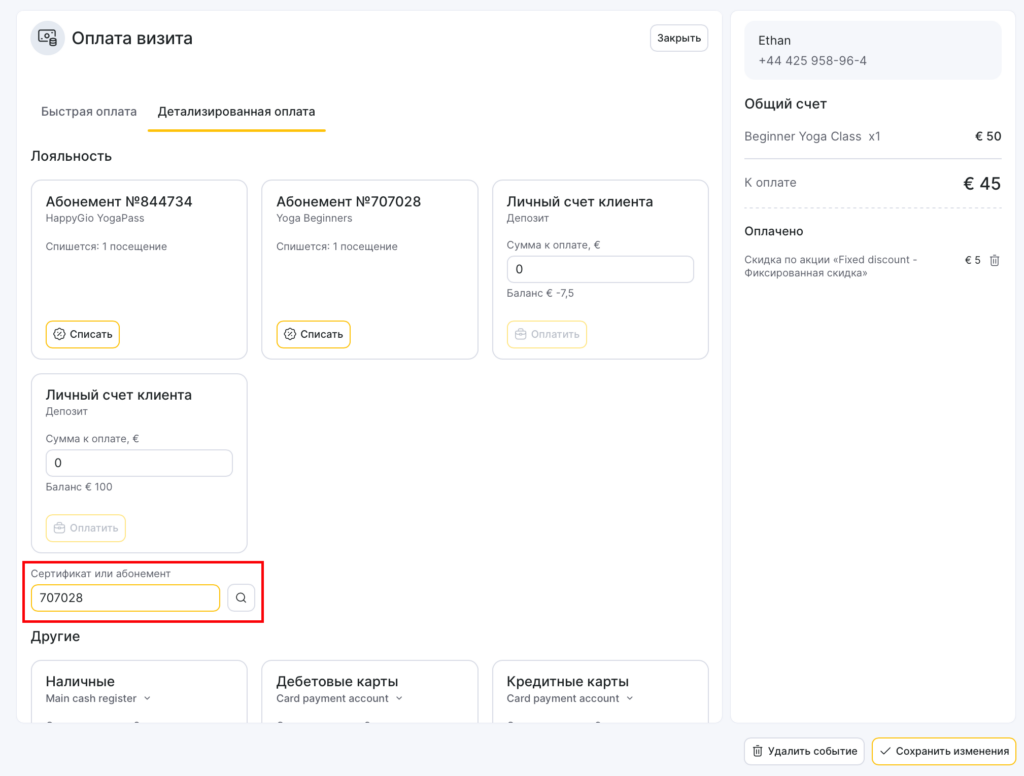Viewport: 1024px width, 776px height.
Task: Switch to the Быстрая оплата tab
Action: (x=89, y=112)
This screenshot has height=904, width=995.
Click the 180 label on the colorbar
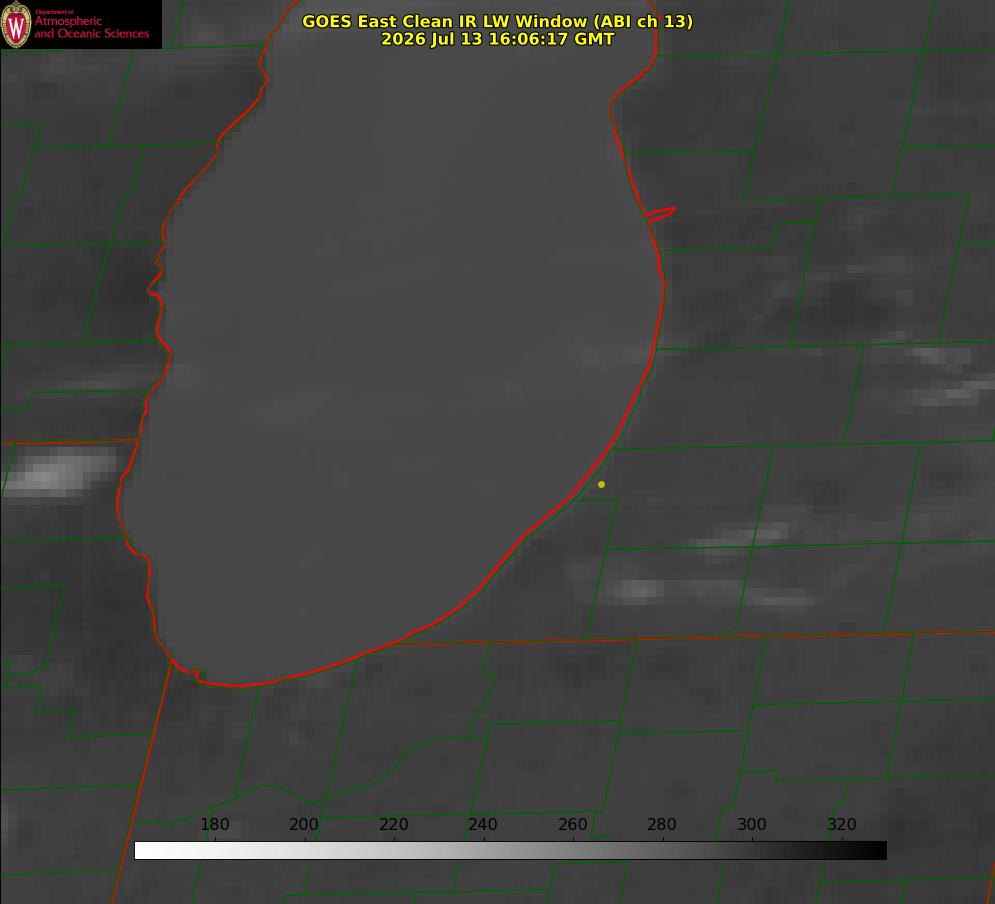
--
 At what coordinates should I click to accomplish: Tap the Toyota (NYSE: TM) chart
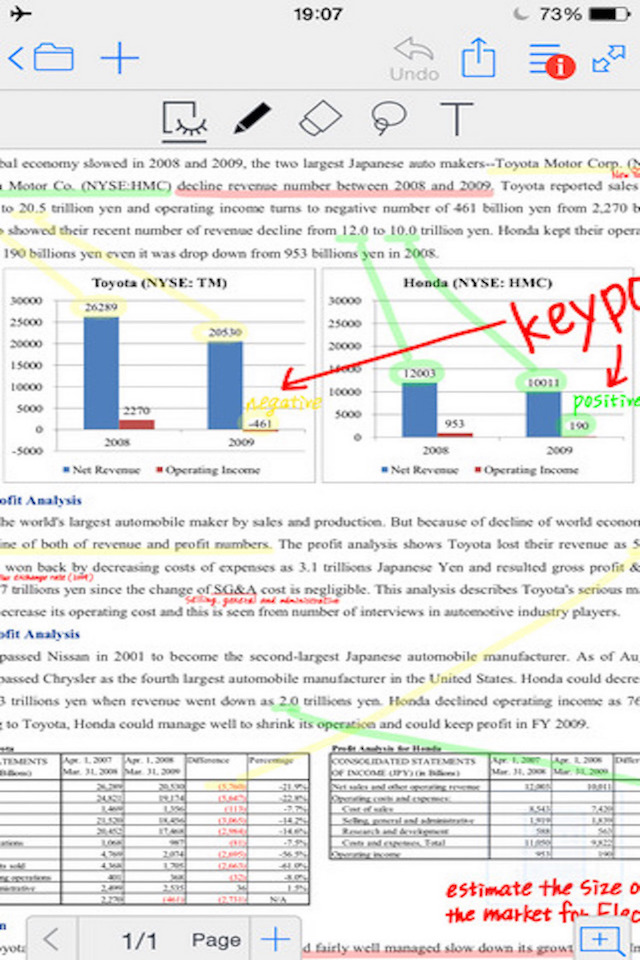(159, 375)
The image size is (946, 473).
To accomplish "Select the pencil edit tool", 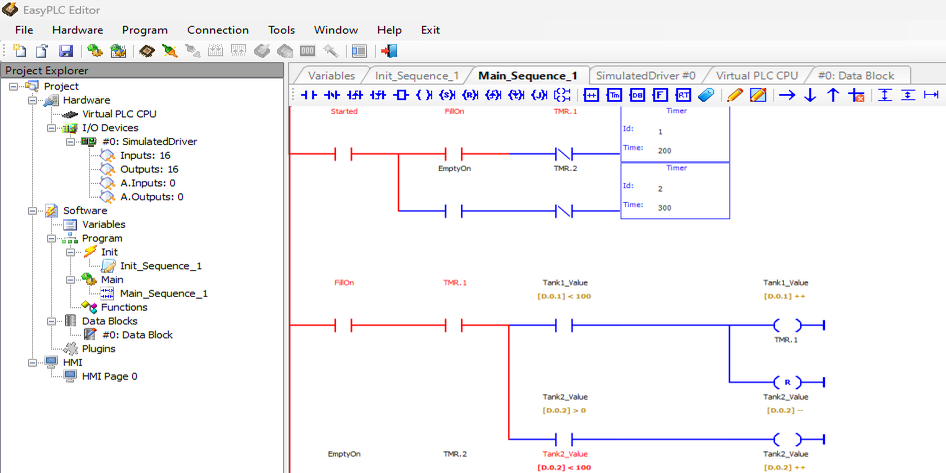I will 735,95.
---
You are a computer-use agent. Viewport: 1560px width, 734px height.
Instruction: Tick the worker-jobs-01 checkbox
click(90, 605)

• **Exercise brief**
Using the entries above, extract exactly the span from the line with "This screenshot has height=904, width=995." to the line with "Click the 180 label on the colorbar", both lines included; leave out everything else.

• **Task output**
This screenshot has height=904, width=995.
Click the 180 label on the colorbar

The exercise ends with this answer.